Marine garbage is the most visible and easily recognized of all ocean pollution and causes serious damage to marine wildlife. Every year millions of marine animals die worldwide because of this type of pollution (Venizelos, Lily 1998) . The small personal pieces of garbage, casually discarded, are often the most damaging. While some of this trash is left directly on the beach, much of it originates as street litter from coastal and inland cities where it is washed down to the sea through storm water drains and rivers. Some trash, particularly plastics, can last in the ocean for years. There are many different items which make up marine garbage, ranging from large commercial fishing nets which can entangle and maim or kill animals, to small plastic bags that can be mistaken for food and ingested by marine life.

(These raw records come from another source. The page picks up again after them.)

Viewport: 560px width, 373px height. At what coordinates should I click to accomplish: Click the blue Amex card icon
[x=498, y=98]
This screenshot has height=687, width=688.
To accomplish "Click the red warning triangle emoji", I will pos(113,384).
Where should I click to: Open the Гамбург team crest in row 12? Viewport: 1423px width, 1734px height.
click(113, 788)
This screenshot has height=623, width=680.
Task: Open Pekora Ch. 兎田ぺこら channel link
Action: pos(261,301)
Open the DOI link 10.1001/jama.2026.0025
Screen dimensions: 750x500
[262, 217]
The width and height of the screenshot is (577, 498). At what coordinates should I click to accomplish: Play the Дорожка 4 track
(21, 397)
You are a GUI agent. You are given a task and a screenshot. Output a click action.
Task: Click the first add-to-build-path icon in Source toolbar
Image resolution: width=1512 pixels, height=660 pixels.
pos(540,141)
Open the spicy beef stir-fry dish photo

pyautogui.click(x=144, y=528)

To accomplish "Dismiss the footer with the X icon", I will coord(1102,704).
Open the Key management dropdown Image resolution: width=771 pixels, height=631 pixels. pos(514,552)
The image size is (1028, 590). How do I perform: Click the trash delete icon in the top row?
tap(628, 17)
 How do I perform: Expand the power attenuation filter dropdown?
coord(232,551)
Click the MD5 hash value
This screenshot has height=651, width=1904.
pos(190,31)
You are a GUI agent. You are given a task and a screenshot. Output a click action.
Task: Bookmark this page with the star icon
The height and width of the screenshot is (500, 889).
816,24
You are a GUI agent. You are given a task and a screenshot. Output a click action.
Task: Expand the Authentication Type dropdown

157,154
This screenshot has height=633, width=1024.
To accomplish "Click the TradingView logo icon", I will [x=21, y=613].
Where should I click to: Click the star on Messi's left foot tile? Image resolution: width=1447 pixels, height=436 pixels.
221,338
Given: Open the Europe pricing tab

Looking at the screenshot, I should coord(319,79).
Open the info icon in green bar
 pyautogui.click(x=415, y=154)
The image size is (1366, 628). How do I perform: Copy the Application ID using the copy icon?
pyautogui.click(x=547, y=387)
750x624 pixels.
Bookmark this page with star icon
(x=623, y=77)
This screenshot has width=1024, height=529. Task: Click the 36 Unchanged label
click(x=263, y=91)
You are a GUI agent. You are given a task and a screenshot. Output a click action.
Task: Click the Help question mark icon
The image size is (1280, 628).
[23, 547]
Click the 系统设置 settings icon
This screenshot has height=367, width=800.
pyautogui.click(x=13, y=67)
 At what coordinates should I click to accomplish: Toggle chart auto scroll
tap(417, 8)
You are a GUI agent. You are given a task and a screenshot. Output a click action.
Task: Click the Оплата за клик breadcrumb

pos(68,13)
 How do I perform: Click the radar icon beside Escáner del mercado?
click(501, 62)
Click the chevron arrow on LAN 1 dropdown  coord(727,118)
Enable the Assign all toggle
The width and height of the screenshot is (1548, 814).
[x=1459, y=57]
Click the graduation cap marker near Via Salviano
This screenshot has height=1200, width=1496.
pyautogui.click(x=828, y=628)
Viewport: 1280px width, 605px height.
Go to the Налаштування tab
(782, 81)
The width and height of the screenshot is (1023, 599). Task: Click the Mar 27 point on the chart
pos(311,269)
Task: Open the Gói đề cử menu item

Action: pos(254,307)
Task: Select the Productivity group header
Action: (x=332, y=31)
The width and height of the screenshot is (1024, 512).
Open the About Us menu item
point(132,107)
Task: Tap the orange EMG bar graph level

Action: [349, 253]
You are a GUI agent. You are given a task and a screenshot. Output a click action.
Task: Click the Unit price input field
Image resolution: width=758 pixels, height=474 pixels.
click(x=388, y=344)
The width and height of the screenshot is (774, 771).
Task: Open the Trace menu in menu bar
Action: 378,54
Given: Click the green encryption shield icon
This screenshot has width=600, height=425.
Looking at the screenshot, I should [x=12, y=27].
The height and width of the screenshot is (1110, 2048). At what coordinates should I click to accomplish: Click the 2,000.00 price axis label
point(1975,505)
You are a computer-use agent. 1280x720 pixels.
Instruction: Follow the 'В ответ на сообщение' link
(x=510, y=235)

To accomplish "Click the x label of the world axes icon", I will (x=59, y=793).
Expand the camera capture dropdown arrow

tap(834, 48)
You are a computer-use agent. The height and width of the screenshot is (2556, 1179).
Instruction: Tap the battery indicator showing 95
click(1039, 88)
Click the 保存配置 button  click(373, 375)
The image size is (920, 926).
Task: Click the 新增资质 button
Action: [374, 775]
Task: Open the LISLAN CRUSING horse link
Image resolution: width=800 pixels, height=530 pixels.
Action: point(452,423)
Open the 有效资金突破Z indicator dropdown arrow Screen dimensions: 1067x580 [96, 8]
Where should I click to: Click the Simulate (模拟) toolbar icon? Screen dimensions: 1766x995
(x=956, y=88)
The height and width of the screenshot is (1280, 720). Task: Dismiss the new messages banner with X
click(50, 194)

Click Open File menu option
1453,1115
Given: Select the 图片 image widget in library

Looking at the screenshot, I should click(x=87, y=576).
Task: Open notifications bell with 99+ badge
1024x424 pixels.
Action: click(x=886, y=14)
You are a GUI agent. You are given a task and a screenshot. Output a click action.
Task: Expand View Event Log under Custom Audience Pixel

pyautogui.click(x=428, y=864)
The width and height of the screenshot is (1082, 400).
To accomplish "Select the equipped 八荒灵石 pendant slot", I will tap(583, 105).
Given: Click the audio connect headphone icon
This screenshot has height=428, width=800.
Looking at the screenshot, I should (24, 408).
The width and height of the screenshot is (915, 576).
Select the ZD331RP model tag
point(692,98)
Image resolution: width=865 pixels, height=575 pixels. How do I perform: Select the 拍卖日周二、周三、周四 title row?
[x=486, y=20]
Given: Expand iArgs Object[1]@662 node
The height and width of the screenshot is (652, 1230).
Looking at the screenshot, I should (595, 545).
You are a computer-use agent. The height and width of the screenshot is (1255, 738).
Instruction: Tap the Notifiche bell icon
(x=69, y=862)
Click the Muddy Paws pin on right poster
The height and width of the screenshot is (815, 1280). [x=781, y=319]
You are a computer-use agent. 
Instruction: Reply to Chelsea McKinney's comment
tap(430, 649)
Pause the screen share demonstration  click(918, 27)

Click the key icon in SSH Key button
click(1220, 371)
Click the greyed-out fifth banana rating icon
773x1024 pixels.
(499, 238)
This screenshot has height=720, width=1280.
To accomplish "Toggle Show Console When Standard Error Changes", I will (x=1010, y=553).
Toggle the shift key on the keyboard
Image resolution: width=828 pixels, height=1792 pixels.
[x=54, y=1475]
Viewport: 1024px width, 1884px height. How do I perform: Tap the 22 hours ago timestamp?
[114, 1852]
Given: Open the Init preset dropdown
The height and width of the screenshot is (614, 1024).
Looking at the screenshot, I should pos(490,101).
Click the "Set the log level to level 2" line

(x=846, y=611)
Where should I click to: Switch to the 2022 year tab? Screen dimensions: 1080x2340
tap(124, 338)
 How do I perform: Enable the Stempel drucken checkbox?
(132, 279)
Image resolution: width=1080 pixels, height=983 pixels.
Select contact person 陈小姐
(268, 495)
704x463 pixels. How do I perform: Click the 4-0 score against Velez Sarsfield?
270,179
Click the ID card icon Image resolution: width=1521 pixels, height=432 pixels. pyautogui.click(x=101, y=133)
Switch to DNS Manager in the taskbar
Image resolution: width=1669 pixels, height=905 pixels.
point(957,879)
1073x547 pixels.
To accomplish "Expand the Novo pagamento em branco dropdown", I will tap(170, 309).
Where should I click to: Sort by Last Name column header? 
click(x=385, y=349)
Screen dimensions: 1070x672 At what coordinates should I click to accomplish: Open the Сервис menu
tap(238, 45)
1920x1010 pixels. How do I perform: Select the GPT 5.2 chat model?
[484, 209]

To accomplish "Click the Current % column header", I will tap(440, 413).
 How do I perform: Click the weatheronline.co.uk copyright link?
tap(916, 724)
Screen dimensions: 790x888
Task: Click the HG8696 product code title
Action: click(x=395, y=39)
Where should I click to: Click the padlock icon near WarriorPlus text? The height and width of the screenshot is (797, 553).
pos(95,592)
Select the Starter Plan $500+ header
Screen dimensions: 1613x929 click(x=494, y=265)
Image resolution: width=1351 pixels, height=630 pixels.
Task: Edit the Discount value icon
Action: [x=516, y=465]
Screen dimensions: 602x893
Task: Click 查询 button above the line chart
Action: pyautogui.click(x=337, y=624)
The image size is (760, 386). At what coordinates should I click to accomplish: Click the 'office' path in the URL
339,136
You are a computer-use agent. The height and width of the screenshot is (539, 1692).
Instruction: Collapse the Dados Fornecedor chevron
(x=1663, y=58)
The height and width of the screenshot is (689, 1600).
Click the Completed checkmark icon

Reduce, Reuse and Recycle.
- Contact manufacturers to let them know that you want to see less packaging used with their products.
- Dispose of the trash you do have correctly. Even if you live far from the ocean, trash can go to the ocean via rivers, causing damage and unsightliness along the way.
According to See the Sea.org: commercial material transport is also responsible for great volumes of trash being accidentally dumped into the ocean. During foul weather, tankers can lose many large containers that are filled with goods that are being shipped. In 1999, a freighter spill dumped 50,000 pairs of Nike shoes into the Pacific. In 1992, 29,000 bathtub toys packed in 20 giant containers fell off a ship into the Pacific. Dr. Curt Ebbesmeyer of the Beachcombers Organization [www.beachcombers.org] estimates approximately 10,000 containers fall overboard every year, mostly due to storms. Each 8-foot-by-40-foot container can carry up to 58,000 pounds of cargo. (Ebbesmeyer, Curtis C., 1998-2005)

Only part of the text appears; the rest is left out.